In the last EU seventh framework research programme, Irish companies only got about €20 million from the energy budget. Already, just half way through Horizon 2020, they have doubled that.”
Irish companies have particular strengths in a number of areas, he adds. “Ocean energy, for example. We have very good research groups in that area and companies like OpenHydro and DP Energy in Cork. The Marei research centre in UCC is very highly regarded internationally in that space.”
Horizon 2020 funding is not the sole province of large companies or research centres, Cheasty explains. “Quite a lot of small SMEs are involved in areas like smart meters, grid monitoring, smart cities and so on. SMEs get 20 per cent of Horizon 2020 funding under the SME instrument, which allows them get funding without the need for partners. SMEs can bring their own ideas and a lot of them are looking at the energy area.”
SEAI chief executive Jim Gannon says there are areas of energy technology where Ireland leads and can continue to lead.
“We have developed chip manufacturing skills and knowledge and this can be used in the development of solar photo voltaic (PV) systems,” he says.
“They might be manufactured elsewhere but the intellectual property will be here. We now have people here in Ireland working on cutting edge software for where the smart grid meets the market. A lot of our R&D portfolio at SEAI focuses on the smart grid in its various forms. The smart grid offers flexibility, it matches generation with demand in a very sophisticated way and it offers consumers a more proactive role. If the grid asks a consumer to store electricity during a time of high wind, it has to offer them value for that, and it also has to offer them value when it asks for it back. All of those issues have to be worked out.”
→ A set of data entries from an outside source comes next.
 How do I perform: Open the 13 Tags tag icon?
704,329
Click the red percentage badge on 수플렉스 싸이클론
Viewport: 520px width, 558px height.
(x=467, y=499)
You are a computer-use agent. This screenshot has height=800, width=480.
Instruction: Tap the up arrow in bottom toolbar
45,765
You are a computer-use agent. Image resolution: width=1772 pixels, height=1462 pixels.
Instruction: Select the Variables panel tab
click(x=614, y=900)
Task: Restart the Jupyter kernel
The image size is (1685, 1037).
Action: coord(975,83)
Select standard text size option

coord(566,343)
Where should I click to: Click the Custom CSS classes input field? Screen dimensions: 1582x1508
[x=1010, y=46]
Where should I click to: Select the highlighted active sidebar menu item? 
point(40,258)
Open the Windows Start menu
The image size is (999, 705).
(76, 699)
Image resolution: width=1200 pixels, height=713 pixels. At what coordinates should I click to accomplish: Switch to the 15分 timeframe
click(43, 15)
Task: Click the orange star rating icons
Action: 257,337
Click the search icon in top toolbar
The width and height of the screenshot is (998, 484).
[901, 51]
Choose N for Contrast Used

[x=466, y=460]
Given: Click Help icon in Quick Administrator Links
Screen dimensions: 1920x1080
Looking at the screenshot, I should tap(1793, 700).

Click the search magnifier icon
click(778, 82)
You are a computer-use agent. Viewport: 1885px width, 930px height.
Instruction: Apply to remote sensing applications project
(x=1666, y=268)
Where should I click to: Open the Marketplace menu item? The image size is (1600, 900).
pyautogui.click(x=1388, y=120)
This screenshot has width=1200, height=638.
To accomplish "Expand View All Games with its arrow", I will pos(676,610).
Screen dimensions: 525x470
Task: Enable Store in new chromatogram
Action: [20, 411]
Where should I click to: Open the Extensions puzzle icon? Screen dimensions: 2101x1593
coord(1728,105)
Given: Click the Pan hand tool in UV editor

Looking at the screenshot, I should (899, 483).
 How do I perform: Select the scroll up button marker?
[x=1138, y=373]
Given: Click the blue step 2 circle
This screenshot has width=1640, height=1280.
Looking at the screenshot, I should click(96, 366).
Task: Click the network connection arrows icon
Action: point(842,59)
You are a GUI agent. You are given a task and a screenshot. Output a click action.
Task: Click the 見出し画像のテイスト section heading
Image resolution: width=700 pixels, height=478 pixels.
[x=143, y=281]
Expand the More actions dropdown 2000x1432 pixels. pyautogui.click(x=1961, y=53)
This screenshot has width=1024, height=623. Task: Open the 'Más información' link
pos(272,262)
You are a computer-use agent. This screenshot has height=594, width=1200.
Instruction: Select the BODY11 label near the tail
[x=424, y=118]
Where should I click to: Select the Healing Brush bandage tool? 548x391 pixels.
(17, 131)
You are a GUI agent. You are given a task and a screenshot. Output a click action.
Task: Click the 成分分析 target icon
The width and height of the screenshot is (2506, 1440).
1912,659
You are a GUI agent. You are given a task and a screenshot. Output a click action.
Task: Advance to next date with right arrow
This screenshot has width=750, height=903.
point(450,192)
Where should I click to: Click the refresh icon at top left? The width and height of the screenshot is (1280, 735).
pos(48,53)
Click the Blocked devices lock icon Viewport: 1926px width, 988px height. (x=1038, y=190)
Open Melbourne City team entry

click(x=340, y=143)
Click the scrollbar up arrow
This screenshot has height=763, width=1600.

ESB is also proactive in fostering innovation in the start-up space, according to Mulvaney. “X Site is our off-site innovation hub where radical and potentially disruptive ideas are being developed into proven business concepts. Project teams at X Site embrace the innovative culture and ecosystem at Dogpatch Labs, a leading technology hub in Dublin with a diverse mix of other start-ups.
In addition, ESB is a founding partner of the Free Electrons Programme. This is the world’s first clean-tech energy start-up accelerator programme which connects promising start-ups with globally recognised utilities and investors.”